RÉPUBLIQUE FRANÇAISE

AU NOM DU PEUPLE FRANÇAIS

 

COUR D’APPEL DE PARIS

PÔLE 2 CHAMBRE 5

ARRÊT DU 8 NOVEMBRE 2016

 

ÉLÉMENTS D’IDENTIFICATION DE LA DÉCISION       (N.B. : mention ne figurant pas sur l’original)

R.G. n° 12/03356. Arrêt n° 2016/332 (9 pages). Décision déférée à la Cour : Jugement du 3 Janvier 2012 -Tribunal de Grande Instance de PARIS - RG n° 09/09257.

 

APPELANTES :

Madame X.

née le [date] à [ville]

EARL X.

prise en la personne de son représentant légal domicilié en cette qualité au siège, N° SIRET : XXX

Représentées par Maître Bruno R. de la SCP R. - B. - M., avocat au barreau de PARIS, toque : L0050

 

INTIMÉES :

SARL CABINET V.

prise en la personne de son représentant légal domicilié en cette qualité au siège, N° SIRET : YYY

SA COMPAGNIE QBE INSURANCE (EUROPE) LIMITED

Société anonyme de droit anglais pour les contrats souscrits ou exécutés en France par le biais de QBE France, prise en la personne de ses représentants légaux domiciliés en cette qualité au siège, N° SIRET : YYY, Représentées et assistées par Maître Harold H., avocat au barreau de PARIS, toque : T03

Compagnie d'assurances AFI ESCA

prise en la personne de son représentant légal domicilié en cette qualité au siège, N° SIRET : ZZZ, Représentée par Maître Nicole J., avocat au barreau de PARIS, toque : P0169

 

COMPOSITION DE LA COUR : En application des dispositions des articles 786 et 907 du code de procédure civile, l'affaire a été débattue le 19 septembre 2016, en audience publique, les avocats ne s'y étant pas opposé, devant Monsieur Christian BYK, Conseiller, chargé du rapport et Madame Patricia LEFEVRE, Conseillère.

Ces magistrats ont rendu compte des plaidoiries dans le délibéré de la Cour, composée de : Madame Catherine LE FRANÇOIS, Présidente de chambre, Monsieur Christian BYK, Conseiller, Madame Patricia LEFEVRE, Conseillère

Greffier, lors des débats : Madame Catherine BAJAZET

ARRÊT : - contradictoire - par mise à disposition de l'arrêt au greffe de la Cour, les parties en ayant été préalablement avisées dans les conditions prévues au deuxième alinéa de l'article 450 du code de procédure civile - signé par Madame Catherine LE FRANÇOIS, présidente et par Madame Catherine BAJAZET, greffier auquel la minute de la décision a été remise par le magistrat signataire.

 

EXPOSÉ DU LITIGE                                                           (N.B. : mention ne figurant pas sur l’original)

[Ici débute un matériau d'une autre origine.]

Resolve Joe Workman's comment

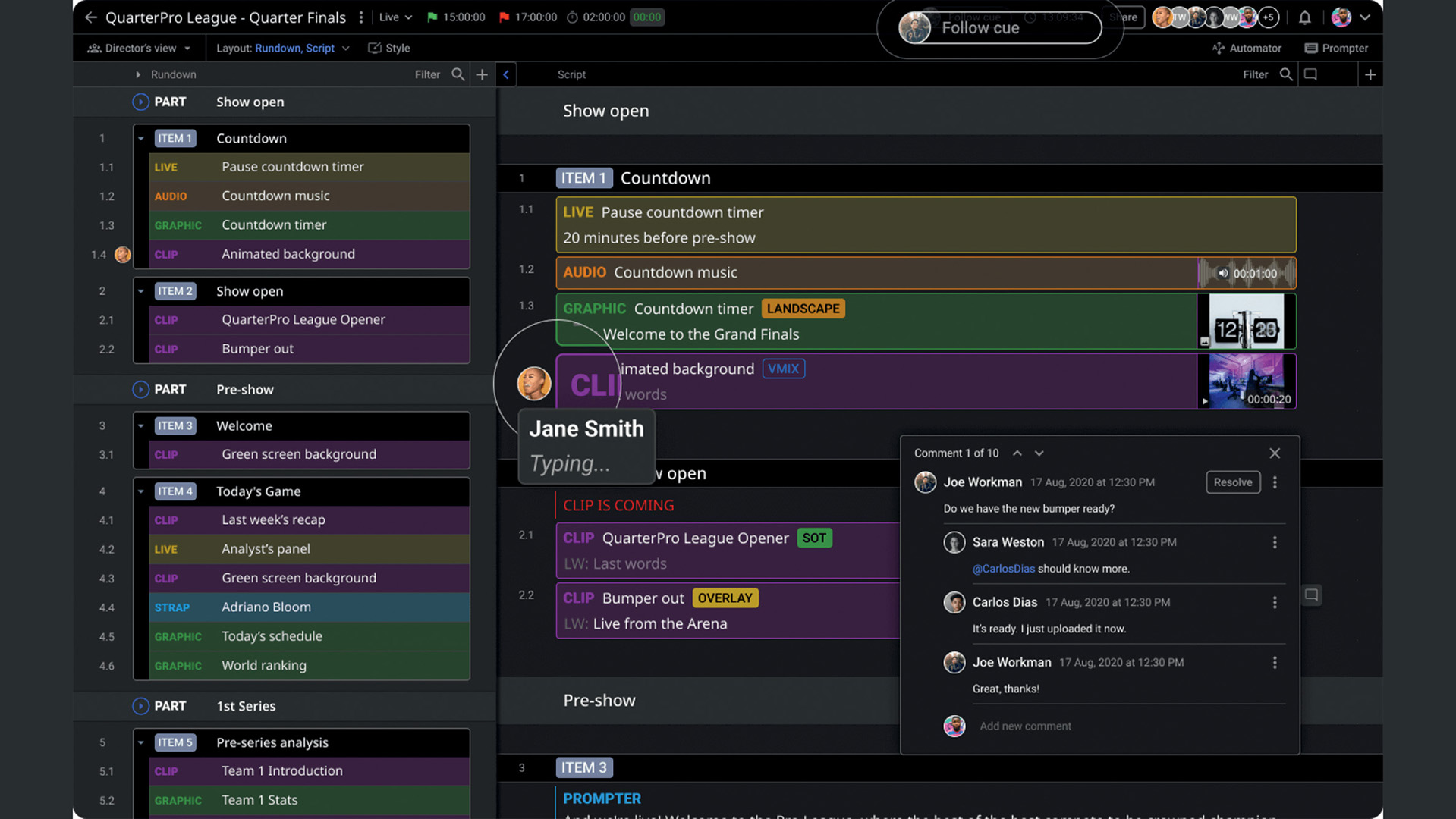pos(1232,482)
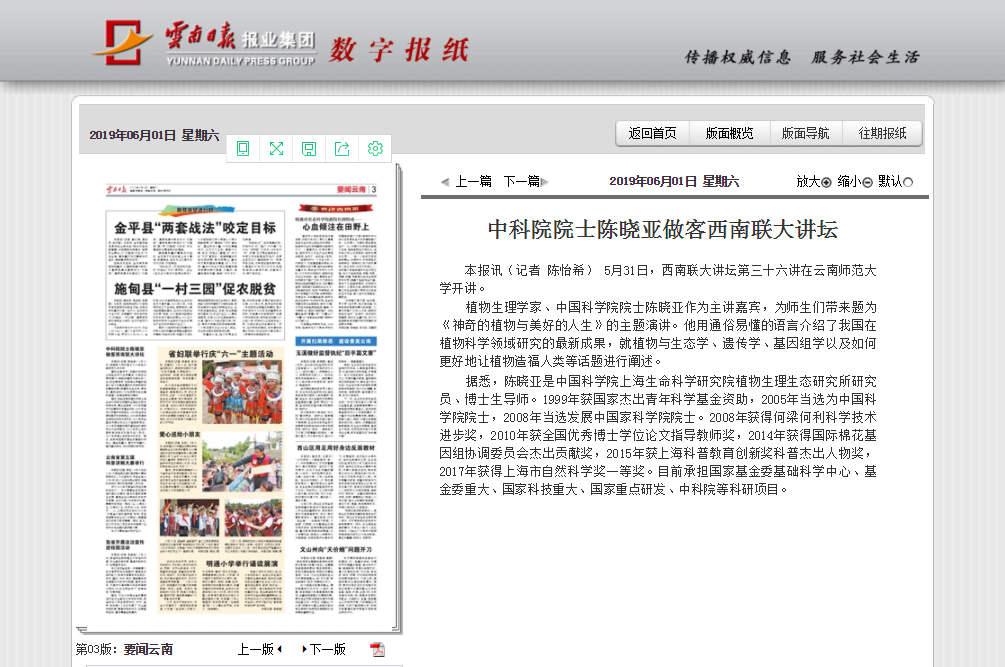Screen dimensions: 1005x667
Task: Open the 版面导航 page navigation tab
Action: click(x=805, y=133)
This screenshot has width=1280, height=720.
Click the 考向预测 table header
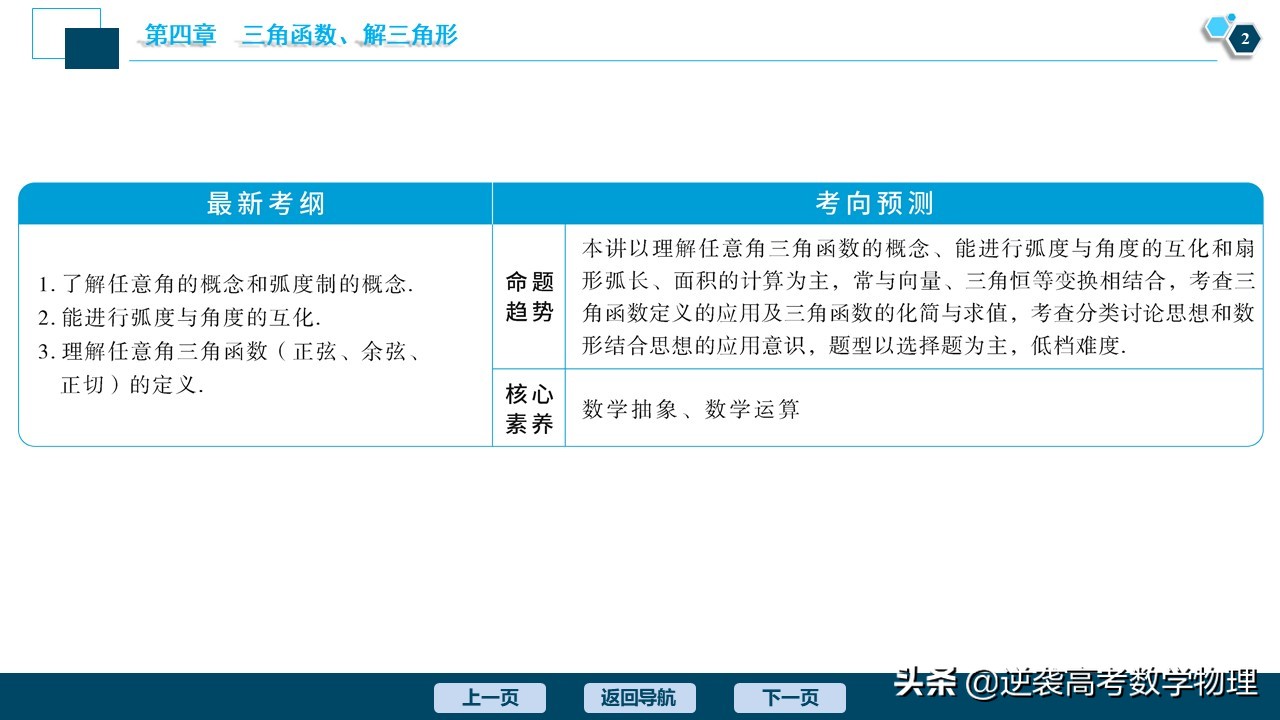875,202
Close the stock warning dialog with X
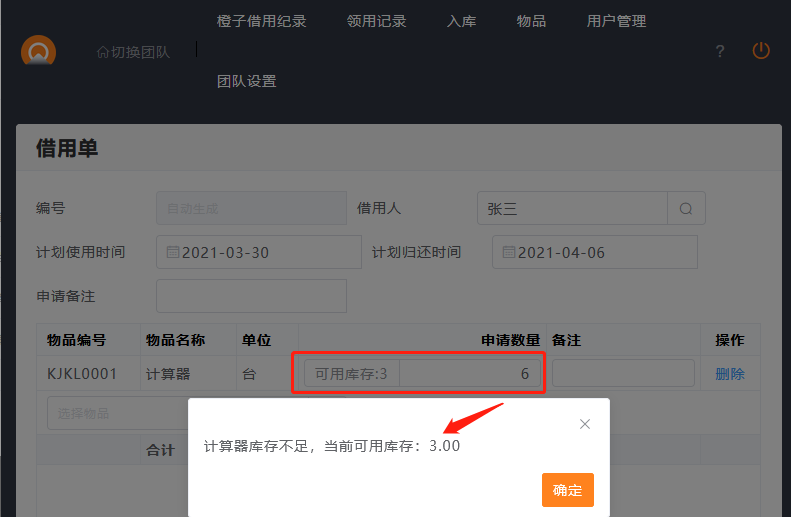791x517 pixels. tap(585, 424)
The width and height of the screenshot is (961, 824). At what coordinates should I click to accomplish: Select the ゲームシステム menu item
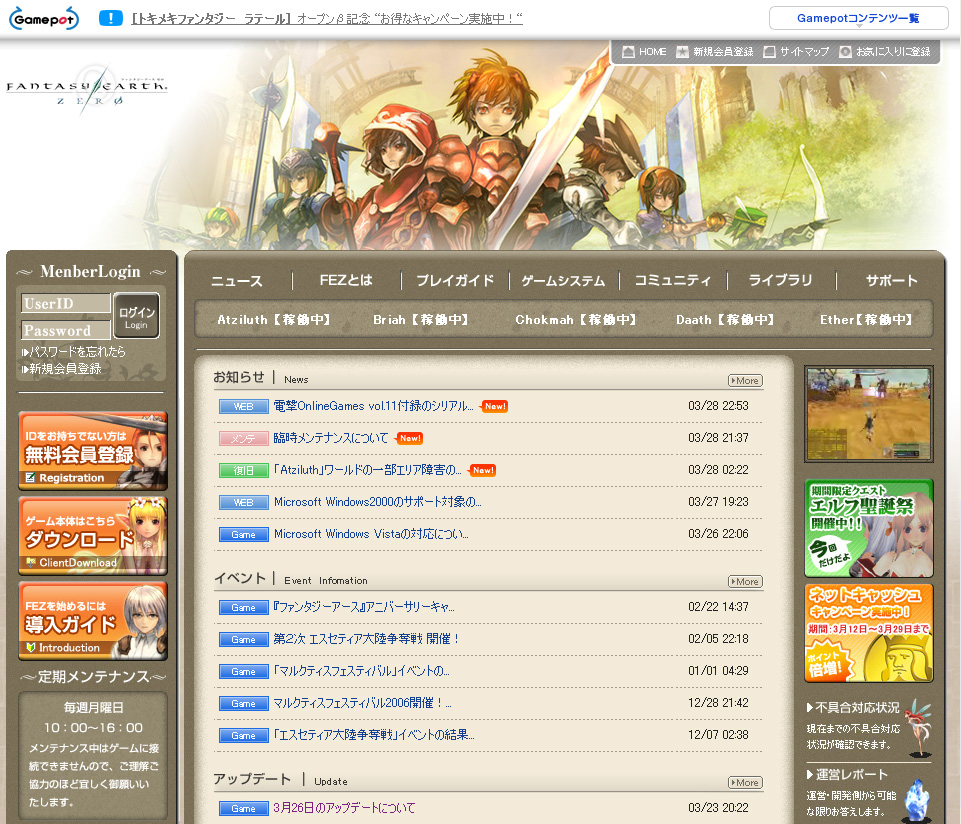coord(563,281)
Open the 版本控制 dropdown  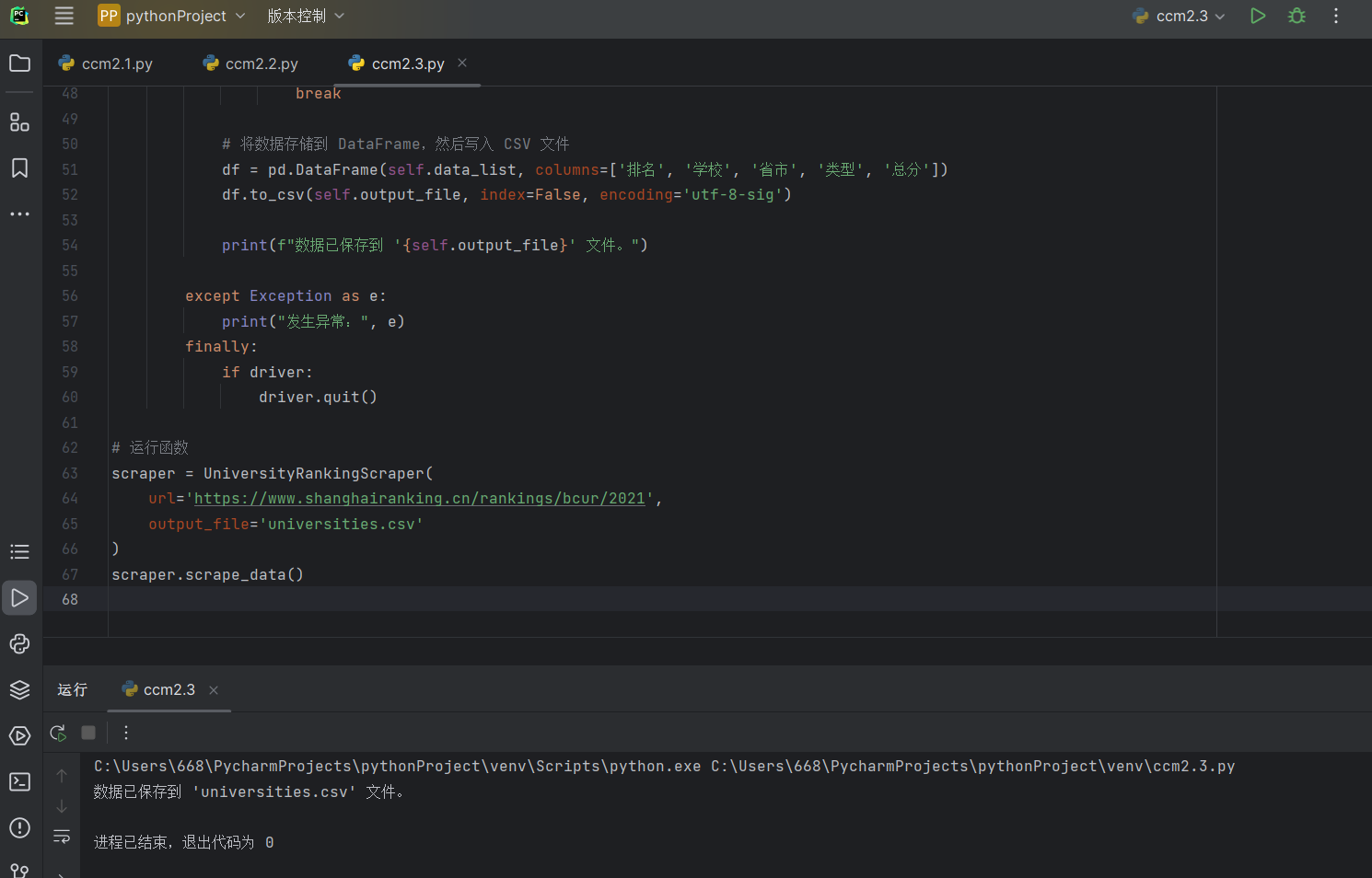click(306, 16)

Le 16 octobre 2002, Madame X. a sollicité, par l'intermédiaire de son courtier, le Cabinet V., son adhésion à la convention d'assurance collective PROTECTANCE, proposée par AFI ESCA, afin de garantir un prêt de 45.335 euros souscrit auprès du Crédit Agricole d'Aquitaine.

Le même jour, elle sollicitait également, en qualité de représentant de l'EARL X., la souscription d'un autre contrat afin de garantir un second prêt d'un montant de 285.900 euros.

AFI ESCA a validé ces adhésions et a émis deux certificats précisant qu'elle garantissait le décès et la perte totale et irréversible d'autonomie pour le contrat de 285.900 euros jusqu'au 12 décembre 2014, et pour le contrat de 45.735 euros, jusqu'au 12 décembre 2017.

Le 29 août 2005, AFI ESCA a été informée de l'arrêt de travail de Madame X. et a débuté la prise en charge des crédits au titre de la garantie incapacité temporaire totale de travail à compter du 27 novembre 2005, compte tenu du délai de carence de 90 jours prévu au contrat. L'arrêt de travail se poursuivant, une première expertise, sollicitée par AFI ESCA, a été confiée le 5 avril 2006 au Docteur R., lequel a conclu que l'ITT était justifiée de sorte qu'AFI ESCA a continué sa prise en charge.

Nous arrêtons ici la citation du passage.